Whilst conducting customer journey workshops or exercises, businesses can often discover that operations or departments are running in silos, with each department only taking ownership of their key responsibilities. Journey maps provide clarity on these key responsibilities, however by reinforcing shared goals it removes the silos and brings departments together, untimely installing a more streamlined and consistent customer experience delivery.
It’s important to keep in mind that failure to create this ‘shared view’ of the customer journey can often lead to duplicated effort, poor exchanges in information and no common standards.
Navigation on the move
As advances in technology shape the way customer interact and choose to do business, keeping a close eye on the emerging trends and insights will demonstrate new and better ways of implementing the customer journey. Therefore the map should not remain as a static structure, it requires a level of flexibility and fluidity that can quickly adapt to new processes and systems. Like all maps it should be used as a guide, but have the adaptability for new routes if needed.

Exercises to complete:
1 - Rewrite the customer journey text between "Whilst conducting customer" and "no common standards.", inclusive, with "silos" replaced by "isolation" throughout.
2 - Extend the customer journey text with new material that follows on from its final sentence.

Extracted records:
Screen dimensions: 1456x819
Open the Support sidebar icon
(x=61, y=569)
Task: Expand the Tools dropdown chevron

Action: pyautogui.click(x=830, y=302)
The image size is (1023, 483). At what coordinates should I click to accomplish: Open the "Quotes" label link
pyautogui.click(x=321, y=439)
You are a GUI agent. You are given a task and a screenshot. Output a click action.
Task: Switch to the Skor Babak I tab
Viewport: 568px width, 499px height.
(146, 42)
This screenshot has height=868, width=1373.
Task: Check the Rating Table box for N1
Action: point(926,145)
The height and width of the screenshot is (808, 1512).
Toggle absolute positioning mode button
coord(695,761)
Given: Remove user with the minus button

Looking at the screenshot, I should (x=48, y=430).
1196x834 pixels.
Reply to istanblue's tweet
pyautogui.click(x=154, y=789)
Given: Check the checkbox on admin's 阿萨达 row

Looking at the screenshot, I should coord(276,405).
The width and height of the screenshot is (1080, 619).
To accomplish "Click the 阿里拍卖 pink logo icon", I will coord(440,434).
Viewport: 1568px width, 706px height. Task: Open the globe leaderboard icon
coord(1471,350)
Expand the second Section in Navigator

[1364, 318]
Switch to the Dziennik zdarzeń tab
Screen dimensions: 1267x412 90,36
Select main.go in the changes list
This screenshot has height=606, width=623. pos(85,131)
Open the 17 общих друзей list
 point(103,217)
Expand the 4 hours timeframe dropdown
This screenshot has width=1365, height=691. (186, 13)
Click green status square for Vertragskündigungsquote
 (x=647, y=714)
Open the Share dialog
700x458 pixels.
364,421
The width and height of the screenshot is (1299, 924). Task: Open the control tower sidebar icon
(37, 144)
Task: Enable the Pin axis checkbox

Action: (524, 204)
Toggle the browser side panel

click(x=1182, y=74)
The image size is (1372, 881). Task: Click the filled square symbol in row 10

Final results:
1 -
Whilst conducting customer journey workshops or exercises, businesses can often discover that operations or departments are running in isolation, with each department only taking ownership of their key responsibilities. Journey maps provide clarity on these key responsibilities, however by reinforcing shared goals it removes the isolation and brings departments together, untimely installing a more streamlined and consistent customer experience delivery.
It’s important to keep in mind that failure to create this ‘shared view’ of the customer journey can often lead to duplicated effort, poor exchanges in information and no common standards.

2 -
A customer journey exercise brings structure to the customers’ journey and gives the business an opportunity to map out and consider the business aims, goals and vision and the best route to achieve them. It forms part of a purpose driven coalition from which the top-level management can share their business aspirations and ambitions through creating visual representation. Ultimately, the customer journey map must be journey of customer empathy; it should focus on the company from a customers’ perspective – putting you in your customers’ shoes. It reviews each touch point and highlights the areas of customer interaction that require immediate focus, helping businesses enhance their customers’ experiences by prioritising the core changes required for delivering excellence.